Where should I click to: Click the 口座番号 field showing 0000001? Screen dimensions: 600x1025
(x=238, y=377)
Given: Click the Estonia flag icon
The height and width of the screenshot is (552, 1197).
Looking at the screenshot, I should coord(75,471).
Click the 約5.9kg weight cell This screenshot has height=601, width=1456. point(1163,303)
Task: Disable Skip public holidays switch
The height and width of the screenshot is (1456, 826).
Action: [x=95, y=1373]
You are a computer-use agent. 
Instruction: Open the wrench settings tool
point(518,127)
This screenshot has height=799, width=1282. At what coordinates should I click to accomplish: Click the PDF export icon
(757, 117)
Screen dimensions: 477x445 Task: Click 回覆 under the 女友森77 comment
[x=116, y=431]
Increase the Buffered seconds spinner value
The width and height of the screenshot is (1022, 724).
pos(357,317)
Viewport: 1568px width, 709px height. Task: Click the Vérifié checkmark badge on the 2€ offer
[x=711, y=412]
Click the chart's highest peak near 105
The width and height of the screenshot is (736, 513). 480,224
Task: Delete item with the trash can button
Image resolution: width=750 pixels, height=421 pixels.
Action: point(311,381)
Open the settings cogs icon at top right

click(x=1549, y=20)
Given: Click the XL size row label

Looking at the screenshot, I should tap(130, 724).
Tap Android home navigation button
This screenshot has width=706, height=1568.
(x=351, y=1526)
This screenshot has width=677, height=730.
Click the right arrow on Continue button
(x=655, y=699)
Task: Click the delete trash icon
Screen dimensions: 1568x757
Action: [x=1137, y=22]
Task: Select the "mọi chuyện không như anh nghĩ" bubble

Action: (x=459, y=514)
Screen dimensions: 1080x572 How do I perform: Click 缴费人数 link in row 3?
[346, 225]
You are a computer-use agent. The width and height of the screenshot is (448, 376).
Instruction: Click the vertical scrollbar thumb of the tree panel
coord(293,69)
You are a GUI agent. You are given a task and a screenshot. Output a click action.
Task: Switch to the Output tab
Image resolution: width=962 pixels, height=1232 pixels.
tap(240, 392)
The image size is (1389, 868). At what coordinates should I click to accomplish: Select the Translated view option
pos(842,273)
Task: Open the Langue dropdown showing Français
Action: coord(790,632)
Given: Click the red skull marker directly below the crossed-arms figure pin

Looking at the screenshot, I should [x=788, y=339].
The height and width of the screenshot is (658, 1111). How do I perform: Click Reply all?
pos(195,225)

> DESCRIPTION OF THE TASK:
Give back the line containing "This screenshot has width=677, height=730." and all the lines after it through the end of the records, unchanged.

> RESPONSE TO THIS TASK:
This screenshot has width=677, height=730.
Click the right arrow on Continue button
(x=655, y=699)
Task: Click the delete trash icon
Screen dimensions: 1568x757
Action: [x=1137, y=22]
Task: Select the "mọi chuyện không như anh nghĩ" bubble

Action: (x=459, y=514)
Screen dimensions: 1080x572 How do I perform: Click 缴费人数 link in row 3?
[346, 225]
You are a computer-use agent. The width and height of the screenshot is (448, 376).
Instruction: Click the vertical scrollbar thumb of the tree panel
coord(293,69)
You are a GUI agent. You are given a task and a screenshot. Output a click action.
Task: Switch to the Output tab
Image resolution: width=962 pixels, height=1232 pixels.
tap(240, 392)
The image size is (1389, 868). At what coordinates should I click to accomplish: Select the Translated view option
pos(842,273)
Task: Open the Langue dropdown showing Français
Action: coord(790,632)
Given: Click the red skull marker directly below the crossed-arms figure pin

Looking at the screenshot, I should [x=788, y=339].
The height and width of the screenshot is (658, 1111). How do I perform: Click Reply all?
pos(195,225)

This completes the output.